### GIVEN TASK
Count the lines in the records below that contain the word "column" and give only that number.

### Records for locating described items
#####
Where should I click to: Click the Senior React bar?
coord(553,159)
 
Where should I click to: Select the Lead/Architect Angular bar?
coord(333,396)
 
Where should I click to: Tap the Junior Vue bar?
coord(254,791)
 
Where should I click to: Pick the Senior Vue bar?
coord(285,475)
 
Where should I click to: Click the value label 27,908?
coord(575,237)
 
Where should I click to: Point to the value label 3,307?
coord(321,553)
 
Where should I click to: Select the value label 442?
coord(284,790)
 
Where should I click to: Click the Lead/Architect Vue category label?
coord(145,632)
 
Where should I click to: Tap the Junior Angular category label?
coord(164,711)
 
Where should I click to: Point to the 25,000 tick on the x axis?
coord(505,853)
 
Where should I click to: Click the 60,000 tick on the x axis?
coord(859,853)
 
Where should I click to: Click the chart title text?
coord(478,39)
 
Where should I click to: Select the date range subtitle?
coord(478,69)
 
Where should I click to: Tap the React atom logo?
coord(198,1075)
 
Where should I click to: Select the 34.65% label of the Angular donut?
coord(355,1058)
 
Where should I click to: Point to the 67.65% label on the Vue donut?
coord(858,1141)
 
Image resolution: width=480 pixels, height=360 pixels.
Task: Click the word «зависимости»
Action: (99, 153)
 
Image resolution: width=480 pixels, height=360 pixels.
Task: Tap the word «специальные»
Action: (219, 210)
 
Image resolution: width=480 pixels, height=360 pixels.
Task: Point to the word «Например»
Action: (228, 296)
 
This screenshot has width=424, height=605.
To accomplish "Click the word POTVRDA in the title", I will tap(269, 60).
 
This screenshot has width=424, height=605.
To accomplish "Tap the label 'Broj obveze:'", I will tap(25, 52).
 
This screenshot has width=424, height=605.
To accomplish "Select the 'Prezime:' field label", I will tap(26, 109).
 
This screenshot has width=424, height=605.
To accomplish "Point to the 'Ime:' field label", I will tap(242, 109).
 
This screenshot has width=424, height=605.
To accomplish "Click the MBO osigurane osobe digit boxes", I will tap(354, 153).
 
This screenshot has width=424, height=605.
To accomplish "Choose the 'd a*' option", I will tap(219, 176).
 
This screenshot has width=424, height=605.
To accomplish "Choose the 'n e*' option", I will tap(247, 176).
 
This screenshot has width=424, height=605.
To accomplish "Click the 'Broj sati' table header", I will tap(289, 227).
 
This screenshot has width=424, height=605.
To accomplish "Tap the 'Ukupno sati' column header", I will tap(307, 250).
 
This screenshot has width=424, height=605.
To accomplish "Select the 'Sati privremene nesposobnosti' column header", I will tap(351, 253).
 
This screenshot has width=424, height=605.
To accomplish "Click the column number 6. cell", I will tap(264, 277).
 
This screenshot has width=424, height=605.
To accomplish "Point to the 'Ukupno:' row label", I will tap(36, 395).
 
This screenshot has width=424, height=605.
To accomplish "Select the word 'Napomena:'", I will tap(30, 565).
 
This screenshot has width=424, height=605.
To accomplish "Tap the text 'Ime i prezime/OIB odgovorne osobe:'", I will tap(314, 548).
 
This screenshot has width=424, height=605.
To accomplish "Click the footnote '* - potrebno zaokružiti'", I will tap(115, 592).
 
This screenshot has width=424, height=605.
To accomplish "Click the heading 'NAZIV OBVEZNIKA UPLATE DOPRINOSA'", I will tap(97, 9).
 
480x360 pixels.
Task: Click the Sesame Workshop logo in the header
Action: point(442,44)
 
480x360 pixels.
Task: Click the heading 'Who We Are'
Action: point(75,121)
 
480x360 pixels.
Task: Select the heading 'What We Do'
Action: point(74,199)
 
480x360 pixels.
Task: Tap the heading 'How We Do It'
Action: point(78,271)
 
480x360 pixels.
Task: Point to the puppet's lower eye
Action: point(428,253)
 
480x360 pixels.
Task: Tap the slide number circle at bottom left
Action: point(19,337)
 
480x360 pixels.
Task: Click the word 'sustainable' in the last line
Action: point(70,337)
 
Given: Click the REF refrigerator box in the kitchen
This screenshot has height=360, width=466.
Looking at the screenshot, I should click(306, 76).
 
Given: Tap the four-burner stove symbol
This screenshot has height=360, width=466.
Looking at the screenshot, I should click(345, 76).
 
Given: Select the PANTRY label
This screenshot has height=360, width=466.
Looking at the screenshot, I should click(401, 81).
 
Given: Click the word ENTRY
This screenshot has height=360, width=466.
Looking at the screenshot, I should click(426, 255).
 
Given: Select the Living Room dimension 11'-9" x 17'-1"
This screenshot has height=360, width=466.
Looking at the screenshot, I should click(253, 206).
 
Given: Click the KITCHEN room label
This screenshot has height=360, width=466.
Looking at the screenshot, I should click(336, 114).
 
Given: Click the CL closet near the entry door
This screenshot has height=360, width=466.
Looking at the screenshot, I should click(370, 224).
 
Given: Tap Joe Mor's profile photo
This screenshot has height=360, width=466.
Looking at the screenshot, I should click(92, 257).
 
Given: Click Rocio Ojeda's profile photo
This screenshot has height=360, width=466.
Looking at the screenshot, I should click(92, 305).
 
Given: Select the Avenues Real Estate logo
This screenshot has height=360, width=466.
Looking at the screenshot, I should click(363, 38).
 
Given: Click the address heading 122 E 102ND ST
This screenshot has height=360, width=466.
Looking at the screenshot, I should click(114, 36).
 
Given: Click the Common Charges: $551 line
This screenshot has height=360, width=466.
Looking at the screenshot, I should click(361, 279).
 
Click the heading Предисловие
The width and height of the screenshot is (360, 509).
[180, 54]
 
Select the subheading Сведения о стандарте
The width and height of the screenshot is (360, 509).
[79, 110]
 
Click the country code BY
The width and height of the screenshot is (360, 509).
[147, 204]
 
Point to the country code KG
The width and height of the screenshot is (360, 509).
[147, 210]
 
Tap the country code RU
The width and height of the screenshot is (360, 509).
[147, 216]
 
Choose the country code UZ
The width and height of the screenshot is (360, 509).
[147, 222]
#####
### SOLUTION FOR THIS TASK
3